** Source material follows **
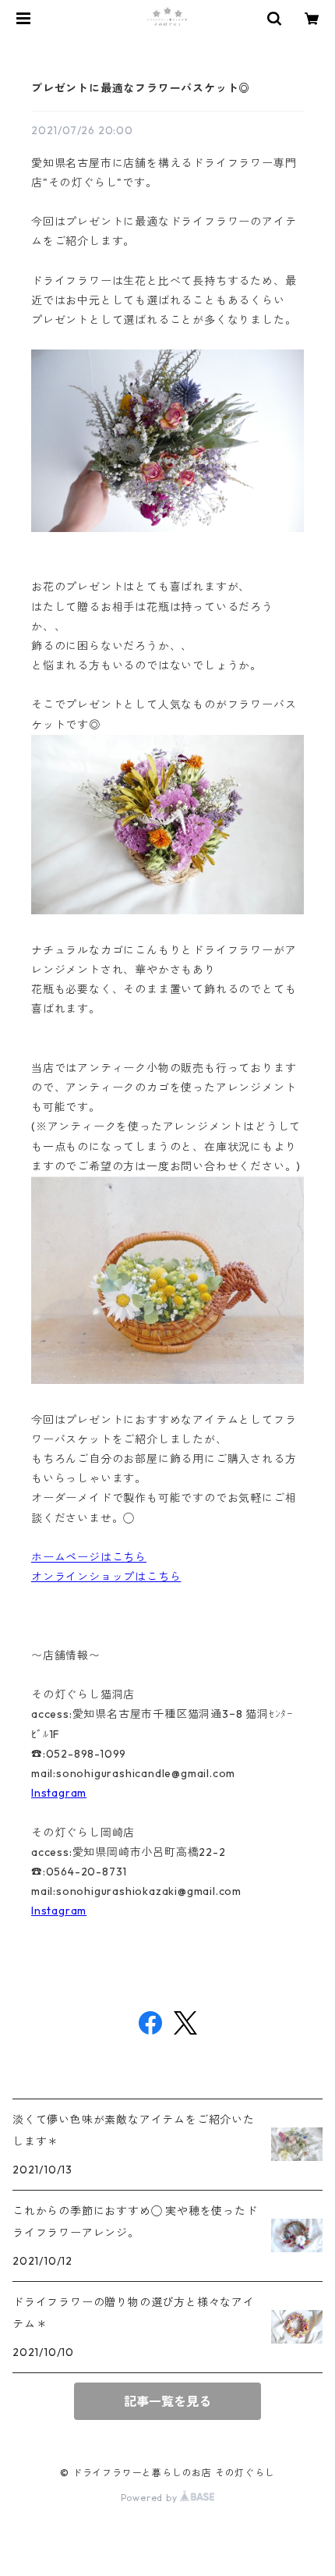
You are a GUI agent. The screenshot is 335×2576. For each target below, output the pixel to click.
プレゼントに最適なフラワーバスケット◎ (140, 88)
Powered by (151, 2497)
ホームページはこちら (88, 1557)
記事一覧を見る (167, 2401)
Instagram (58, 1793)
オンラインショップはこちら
** End of Source material **
[Task instructions]
A precise repetition of every entry, free of pictures, is the expected answer.

[Task answer]
You are a GUI agent. The screenshot is 335×2576. For each target below, output the pixel to click.
プレゼントに最適なフラワーバスケット◎ (140, 88)
Powered by (151, 2497)
ホームページはこちら (88, 1557)
記事一覧を見る (167, 2401)
Instagram (58, 1793)
オンラインショップはこちら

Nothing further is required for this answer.